You know when you drink a beer and there’s something in there that you can’t quite figure out? An aroma you can't place? We have all experienced the frustration of identifying something familiar but not having the words to describe the taste on the tip of your tongue!
Or you know those times when you have a beer and there’s something unusual about it. You’ve got a vague sense that something’s not-quite-right. Only you don’t know what it is. You tried looking it up online, but are faced with science words you've never heard of, don't understand and certainly can’t pronounce.
But there is something you can use to help, for a long time there’s been a beer flavour wheel. This established beer flavour wheel, introduced in the 1970s by brewing chemist Dr Morten Meilgaard is great and an internationally accepted tool.

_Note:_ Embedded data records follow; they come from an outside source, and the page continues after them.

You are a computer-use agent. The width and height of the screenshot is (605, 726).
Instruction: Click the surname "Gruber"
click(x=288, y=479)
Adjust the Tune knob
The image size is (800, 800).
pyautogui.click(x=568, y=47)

On the wheel each separately identifiable flavour characteristic has its own name; similar flavours are placed together, and no terms are duplicated for the same flavour. Flavour wheels graphically represent not only the flavours found in beer but also the aromas and mouthfeels. It also sets out standardized terminology to describe the nature of the beer.

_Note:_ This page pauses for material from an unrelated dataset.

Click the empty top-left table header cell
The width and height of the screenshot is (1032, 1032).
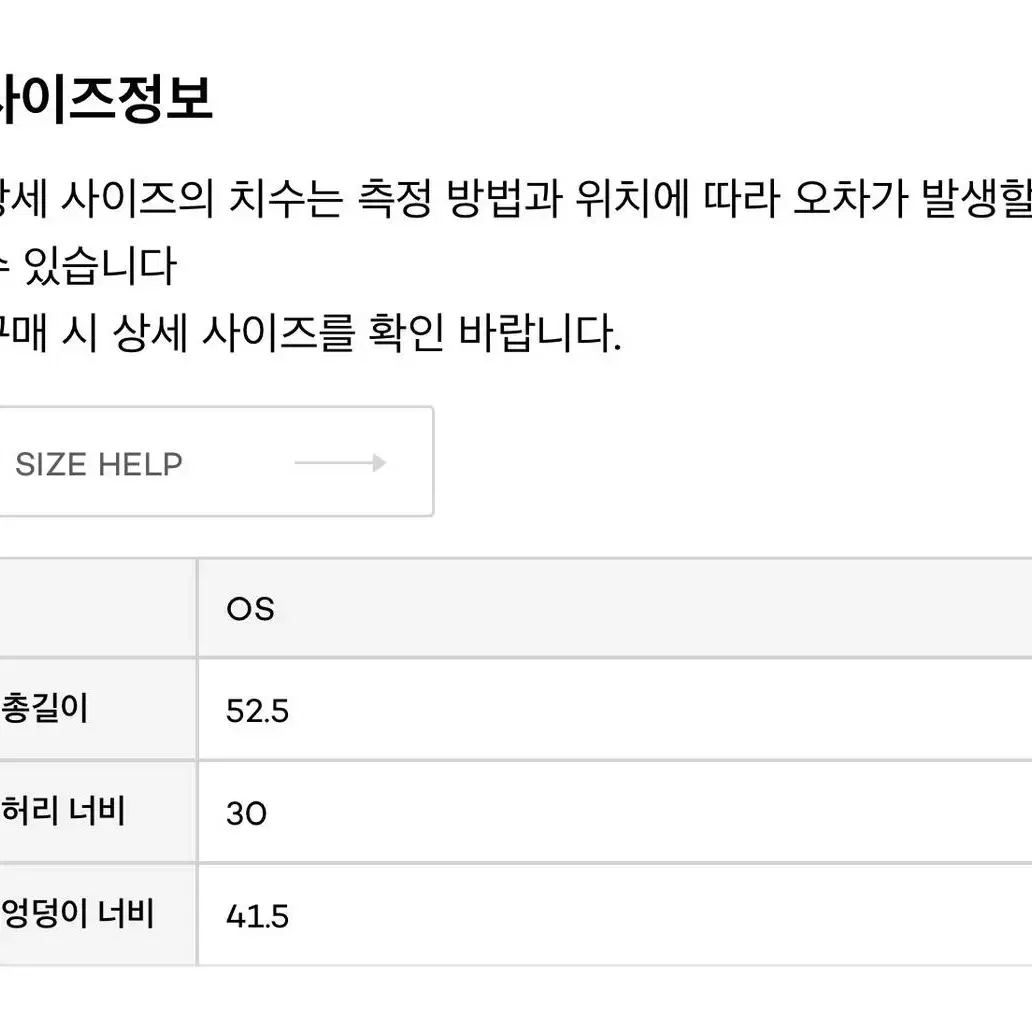(98, 608)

However, it can be a bit technical for an amateur drinker. There are lots of words that won’t be familiar if you are newish to beer, some are hard to understand, and some words will feel strange, like estery and astringent. It also doesn’t give an indication of where those things are coming from – does that mean it is grain or yeast, or has something gone wrong in the beer?
One day Mark Dredge decided to reinvent and rework the established wheel, taking the style and idea of the former but with the sole purpose of making it simpler. Using the wheels for whisky, coffee, and wine, he noted relevant beer words and different ingredients. This was not intended to be a replacement for the original but something more approachable. Something all beer drinkers could make sense of. The focus was on the specific ingredients and processes of beer, looks at esters and off-flavours, considers mouthfeel, aroma, flavour, and the general experience of beer. A wheel aimed at giving the everyday beer drinker the vocab to describe what they are experiencing.

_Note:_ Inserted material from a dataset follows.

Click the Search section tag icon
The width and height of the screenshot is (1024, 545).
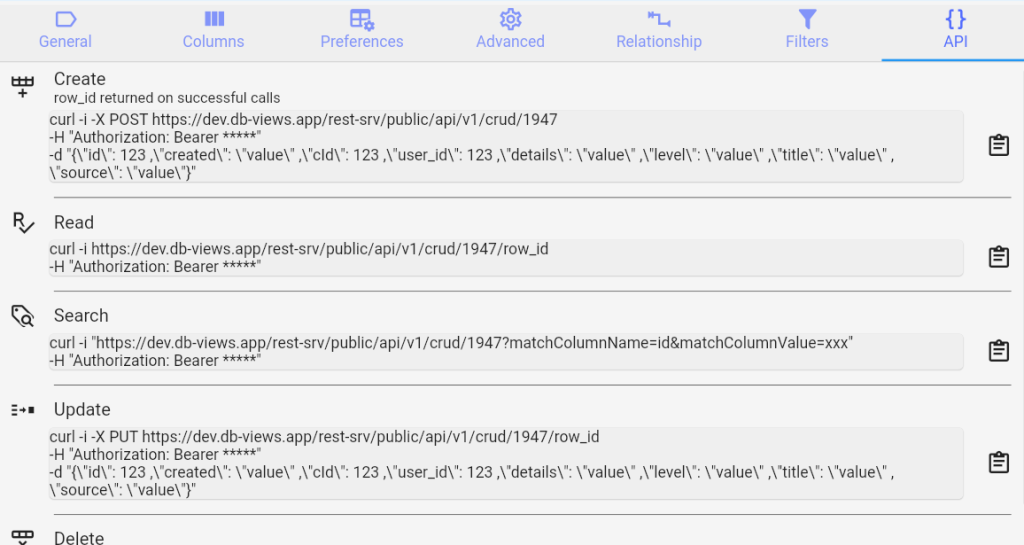[23, 316]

The “new” beer flavour wheel was visually appealing, simple to use and intuitive in colour. In short, it simplified what a flavour is and where it might come from by lining them up with how those flavours came to get into the beer. All the four main ingredients are there: hops, water, malt and yeast. You’ll also find fermentation and how this can impact the beer. Additionally, it includes textures, tastes, flavours, and off flavours.
The beer flavour wheel is for everyone to use, even if it’s just as a beginner wheel before moving onto the more scientific original. It aims to give you the words that might be on the tip of your tongue, but you can’t quite spit them out. Give the wheel a spin next time you can work out what it is that you’re smelling or tasting.
First up, Westmale Tripel, known for its fruit aromas and pleasant spiciness. The aroma isn’t hop-forward, instead you want to be looking at the fruity esters, where banana, pear, almond and phenolic clove come through. That's the lilac/grey section of the wheel. Then you can look at golds, the lighter malt colours on the wheel – biscuit and toast and perhaps some honey.
The body is slick with alcohol, rich with malts, it has a lot of carbonation and ends really dry with some of the grassy, herbal European hops coming through alongside the spicy yeast.
Hops come first in this one, that's the green section. It's a classic West Coast IPA, so mostly American hoppy notes. Lagunitas IPA is known for being very piney but you may also detect herbal, grapefruit and citrus notes from the Cascade Centennial & Chinook hops. A golden colour, the caramel malted barley brings a special depth. The dominant flavour is biscuity malt and caramelised sugar. That's the yellowy-gold colours on the wheel.
Fourpure Last Train Oatmeal Stout
Look first to the darker malts with chocolate, toast and coffee flavours, plus the bitterness they bring (a different kind of bitterness to the hops). This is brewed with oatmeal, giving a soft, creamy and smooth mouthfeel. Light sweetness on the palate and a dry finish.